── DATA TO PROCESS ──

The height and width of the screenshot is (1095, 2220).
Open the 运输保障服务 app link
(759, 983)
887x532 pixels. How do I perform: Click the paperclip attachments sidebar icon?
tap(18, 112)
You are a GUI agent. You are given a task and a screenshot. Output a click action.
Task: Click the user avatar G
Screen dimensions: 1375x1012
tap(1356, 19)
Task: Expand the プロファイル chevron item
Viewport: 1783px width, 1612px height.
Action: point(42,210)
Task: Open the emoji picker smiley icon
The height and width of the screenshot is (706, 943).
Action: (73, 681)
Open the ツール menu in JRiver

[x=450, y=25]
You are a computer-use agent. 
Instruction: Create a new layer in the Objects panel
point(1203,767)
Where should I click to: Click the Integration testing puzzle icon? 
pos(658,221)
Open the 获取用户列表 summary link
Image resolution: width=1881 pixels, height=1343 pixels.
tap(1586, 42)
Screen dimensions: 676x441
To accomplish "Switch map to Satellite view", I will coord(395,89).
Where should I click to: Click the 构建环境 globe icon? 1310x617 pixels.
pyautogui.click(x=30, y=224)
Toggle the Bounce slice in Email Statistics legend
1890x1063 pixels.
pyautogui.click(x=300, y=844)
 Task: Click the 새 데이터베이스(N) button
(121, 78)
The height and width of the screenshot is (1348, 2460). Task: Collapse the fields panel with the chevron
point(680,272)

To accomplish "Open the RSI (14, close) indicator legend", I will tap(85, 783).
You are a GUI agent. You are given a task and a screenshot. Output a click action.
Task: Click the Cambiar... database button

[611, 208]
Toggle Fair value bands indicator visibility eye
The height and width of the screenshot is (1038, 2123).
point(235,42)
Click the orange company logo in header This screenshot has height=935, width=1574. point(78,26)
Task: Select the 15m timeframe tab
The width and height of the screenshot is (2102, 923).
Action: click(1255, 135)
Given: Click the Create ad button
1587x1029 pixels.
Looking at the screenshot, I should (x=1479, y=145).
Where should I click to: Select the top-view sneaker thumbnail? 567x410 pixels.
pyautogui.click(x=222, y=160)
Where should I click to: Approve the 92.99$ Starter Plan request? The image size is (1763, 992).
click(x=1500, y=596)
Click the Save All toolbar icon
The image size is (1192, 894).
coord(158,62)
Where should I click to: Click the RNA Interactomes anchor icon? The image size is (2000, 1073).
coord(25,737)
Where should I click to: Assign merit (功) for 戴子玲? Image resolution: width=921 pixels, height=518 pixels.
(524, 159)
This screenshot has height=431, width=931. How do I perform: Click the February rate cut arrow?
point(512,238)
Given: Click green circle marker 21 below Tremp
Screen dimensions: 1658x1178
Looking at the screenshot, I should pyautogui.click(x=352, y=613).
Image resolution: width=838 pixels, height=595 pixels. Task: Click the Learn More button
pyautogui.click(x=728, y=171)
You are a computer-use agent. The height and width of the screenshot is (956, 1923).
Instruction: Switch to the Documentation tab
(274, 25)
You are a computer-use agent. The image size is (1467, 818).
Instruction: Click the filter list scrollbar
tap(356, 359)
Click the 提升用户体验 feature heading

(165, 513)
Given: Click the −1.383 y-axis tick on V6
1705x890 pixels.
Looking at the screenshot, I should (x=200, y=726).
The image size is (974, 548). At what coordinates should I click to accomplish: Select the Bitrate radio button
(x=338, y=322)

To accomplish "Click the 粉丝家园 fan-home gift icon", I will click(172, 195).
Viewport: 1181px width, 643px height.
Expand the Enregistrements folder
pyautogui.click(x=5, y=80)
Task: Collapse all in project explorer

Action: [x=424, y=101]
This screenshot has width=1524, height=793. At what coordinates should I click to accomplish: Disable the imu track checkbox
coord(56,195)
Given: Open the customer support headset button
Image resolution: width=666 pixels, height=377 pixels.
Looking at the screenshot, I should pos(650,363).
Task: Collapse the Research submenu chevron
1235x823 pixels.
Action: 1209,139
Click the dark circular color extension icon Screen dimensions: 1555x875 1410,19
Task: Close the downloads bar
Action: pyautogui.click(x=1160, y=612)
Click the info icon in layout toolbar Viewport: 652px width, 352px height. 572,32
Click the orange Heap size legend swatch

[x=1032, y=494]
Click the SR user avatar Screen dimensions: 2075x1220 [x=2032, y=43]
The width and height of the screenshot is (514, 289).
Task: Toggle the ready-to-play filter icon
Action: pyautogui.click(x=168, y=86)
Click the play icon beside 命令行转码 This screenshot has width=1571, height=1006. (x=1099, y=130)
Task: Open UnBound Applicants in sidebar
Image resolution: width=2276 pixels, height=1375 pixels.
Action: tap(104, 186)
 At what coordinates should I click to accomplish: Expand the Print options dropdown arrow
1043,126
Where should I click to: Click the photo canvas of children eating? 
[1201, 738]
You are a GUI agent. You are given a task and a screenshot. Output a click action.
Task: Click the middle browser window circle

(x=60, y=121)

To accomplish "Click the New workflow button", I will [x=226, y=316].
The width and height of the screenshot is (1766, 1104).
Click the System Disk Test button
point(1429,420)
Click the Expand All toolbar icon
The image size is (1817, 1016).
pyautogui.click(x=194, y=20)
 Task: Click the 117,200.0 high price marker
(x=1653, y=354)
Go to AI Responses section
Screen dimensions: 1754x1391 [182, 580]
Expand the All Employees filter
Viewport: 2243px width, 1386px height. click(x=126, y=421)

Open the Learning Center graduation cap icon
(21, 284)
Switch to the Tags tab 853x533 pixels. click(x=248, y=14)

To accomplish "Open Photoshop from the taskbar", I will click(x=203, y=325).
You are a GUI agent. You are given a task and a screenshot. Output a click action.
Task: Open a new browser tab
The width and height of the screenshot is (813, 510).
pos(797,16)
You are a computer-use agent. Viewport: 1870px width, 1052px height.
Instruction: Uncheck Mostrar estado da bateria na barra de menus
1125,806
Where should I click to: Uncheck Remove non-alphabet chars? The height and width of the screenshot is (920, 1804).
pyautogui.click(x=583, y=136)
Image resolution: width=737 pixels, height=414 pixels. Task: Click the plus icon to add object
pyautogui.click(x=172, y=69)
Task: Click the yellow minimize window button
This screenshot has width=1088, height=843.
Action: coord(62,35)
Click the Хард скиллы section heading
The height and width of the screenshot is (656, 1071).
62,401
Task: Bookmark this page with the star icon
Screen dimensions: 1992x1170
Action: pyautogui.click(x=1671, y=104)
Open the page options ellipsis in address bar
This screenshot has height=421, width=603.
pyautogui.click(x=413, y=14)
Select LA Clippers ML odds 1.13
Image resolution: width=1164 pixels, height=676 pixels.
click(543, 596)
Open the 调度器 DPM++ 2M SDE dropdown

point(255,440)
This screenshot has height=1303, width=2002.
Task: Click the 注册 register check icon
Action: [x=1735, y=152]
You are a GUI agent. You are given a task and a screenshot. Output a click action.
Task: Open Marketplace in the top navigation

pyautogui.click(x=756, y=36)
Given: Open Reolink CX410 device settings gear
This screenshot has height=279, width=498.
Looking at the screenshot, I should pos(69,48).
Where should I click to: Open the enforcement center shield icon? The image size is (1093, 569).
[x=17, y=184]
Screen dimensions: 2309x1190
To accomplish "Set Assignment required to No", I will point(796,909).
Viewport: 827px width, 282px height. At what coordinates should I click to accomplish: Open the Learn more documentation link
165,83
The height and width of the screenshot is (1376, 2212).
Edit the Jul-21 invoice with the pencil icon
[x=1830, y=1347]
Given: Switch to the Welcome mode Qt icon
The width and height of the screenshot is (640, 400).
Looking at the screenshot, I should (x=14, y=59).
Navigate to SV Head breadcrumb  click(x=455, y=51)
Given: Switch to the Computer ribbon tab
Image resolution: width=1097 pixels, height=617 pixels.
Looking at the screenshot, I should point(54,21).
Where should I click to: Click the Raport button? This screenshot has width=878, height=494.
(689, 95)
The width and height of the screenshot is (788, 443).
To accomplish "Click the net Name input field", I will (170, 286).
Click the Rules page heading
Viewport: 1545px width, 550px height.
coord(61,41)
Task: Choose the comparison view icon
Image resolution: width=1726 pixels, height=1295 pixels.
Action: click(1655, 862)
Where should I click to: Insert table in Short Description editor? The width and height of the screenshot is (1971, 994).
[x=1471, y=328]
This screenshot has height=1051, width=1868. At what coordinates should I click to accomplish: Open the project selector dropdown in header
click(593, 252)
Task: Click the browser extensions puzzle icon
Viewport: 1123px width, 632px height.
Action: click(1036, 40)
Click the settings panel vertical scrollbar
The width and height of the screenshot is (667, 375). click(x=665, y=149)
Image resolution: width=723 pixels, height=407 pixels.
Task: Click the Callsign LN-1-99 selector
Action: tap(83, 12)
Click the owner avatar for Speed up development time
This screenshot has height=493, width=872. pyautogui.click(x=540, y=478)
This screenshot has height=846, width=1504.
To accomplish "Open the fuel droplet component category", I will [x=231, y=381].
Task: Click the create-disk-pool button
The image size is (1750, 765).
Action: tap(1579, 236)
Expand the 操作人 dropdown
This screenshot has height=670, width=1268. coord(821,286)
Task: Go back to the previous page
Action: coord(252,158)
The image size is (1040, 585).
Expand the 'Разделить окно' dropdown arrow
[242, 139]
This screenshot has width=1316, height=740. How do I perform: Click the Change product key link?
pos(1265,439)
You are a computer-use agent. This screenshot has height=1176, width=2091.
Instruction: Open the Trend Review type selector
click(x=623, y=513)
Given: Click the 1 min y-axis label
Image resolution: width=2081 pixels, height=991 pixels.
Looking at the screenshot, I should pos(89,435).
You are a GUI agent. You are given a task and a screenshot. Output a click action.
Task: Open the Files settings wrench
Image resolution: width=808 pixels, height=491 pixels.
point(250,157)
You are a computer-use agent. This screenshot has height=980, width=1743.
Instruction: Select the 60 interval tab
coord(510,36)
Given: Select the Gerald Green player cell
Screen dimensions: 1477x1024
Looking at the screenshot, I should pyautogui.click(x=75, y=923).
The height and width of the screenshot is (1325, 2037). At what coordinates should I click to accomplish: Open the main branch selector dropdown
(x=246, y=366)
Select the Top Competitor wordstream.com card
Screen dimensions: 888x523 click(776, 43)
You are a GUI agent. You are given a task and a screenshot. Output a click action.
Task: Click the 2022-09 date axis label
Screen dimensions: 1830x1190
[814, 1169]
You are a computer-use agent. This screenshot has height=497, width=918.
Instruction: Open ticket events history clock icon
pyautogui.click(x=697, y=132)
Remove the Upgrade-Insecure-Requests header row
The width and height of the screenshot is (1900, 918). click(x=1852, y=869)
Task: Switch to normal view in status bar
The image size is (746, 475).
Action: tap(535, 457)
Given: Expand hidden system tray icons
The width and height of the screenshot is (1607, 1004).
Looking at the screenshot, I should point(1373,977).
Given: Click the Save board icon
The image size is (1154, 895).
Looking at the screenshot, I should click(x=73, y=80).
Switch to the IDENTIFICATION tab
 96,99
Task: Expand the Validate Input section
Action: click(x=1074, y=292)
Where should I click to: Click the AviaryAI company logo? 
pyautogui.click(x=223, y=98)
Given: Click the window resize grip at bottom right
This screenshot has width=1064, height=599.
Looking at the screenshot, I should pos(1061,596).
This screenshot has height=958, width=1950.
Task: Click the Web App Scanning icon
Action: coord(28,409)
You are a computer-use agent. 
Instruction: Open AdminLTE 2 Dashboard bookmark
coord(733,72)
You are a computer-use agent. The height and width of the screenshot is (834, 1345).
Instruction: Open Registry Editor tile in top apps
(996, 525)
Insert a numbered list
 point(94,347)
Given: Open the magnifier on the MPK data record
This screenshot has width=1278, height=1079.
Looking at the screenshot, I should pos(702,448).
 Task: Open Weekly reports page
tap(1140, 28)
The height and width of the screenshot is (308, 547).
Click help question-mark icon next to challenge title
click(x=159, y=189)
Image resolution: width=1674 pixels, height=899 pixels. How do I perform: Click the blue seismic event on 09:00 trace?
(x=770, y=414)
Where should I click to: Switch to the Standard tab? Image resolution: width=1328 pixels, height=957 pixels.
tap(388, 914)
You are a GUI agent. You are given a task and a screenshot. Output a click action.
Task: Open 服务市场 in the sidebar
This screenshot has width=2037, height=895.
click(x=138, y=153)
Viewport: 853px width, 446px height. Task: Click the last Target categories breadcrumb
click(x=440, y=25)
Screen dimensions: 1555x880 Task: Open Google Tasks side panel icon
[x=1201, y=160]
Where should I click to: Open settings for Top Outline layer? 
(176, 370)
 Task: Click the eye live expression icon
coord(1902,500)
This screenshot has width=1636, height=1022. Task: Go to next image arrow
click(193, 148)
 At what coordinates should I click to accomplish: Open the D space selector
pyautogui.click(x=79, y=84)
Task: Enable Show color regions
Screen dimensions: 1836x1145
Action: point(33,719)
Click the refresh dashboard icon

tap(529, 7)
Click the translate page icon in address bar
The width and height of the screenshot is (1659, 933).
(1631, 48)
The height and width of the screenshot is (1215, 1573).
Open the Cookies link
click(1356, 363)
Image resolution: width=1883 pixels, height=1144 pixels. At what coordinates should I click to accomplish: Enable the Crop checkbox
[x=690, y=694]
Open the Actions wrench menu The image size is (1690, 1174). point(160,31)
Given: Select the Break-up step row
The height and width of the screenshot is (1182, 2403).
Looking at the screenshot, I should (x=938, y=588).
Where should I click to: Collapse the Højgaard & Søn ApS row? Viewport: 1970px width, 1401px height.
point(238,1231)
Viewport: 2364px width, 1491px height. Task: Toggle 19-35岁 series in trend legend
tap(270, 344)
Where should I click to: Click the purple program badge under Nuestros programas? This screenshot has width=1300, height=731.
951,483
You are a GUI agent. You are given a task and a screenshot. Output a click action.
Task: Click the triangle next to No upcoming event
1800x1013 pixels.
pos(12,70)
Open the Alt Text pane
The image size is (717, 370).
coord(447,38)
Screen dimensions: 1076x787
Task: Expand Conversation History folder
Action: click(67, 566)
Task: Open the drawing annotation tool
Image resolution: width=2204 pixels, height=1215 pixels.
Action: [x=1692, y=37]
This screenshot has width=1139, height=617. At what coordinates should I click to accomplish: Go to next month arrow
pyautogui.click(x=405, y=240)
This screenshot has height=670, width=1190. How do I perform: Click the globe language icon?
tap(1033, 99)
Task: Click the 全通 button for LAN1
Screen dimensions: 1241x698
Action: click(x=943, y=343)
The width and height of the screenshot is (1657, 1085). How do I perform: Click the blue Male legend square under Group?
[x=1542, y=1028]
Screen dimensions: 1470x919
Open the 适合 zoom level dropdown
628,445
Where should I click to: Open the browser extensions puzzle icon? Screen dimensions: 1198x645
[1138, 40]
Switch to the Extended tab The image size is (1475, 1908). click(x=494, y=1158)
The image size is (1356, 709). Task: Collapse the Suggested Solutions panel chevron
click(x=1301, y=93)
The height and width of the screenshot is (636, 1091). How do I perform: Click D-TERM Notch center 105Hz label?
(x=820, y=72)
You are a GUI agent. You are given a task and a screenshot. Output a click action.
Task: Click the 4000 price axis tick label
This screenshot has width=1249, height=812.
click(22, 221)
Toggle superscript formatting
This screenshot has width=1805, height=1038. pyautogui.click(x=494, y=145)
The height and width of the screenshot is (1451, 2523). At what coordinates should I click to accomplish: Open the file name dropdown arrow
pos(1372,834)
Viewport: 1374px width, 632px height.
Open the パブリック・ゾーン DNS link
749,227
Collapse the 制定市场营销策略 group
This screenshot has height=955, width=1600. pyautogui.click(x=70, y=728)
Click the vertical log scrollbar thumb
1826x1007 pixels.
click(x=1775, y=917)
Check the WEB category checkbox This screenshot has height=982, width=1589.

───

In how many lines of the data above does the word "axis" occur? Only the number is wanted.

▶ **ANSWER TO THIS PROBLEM**
4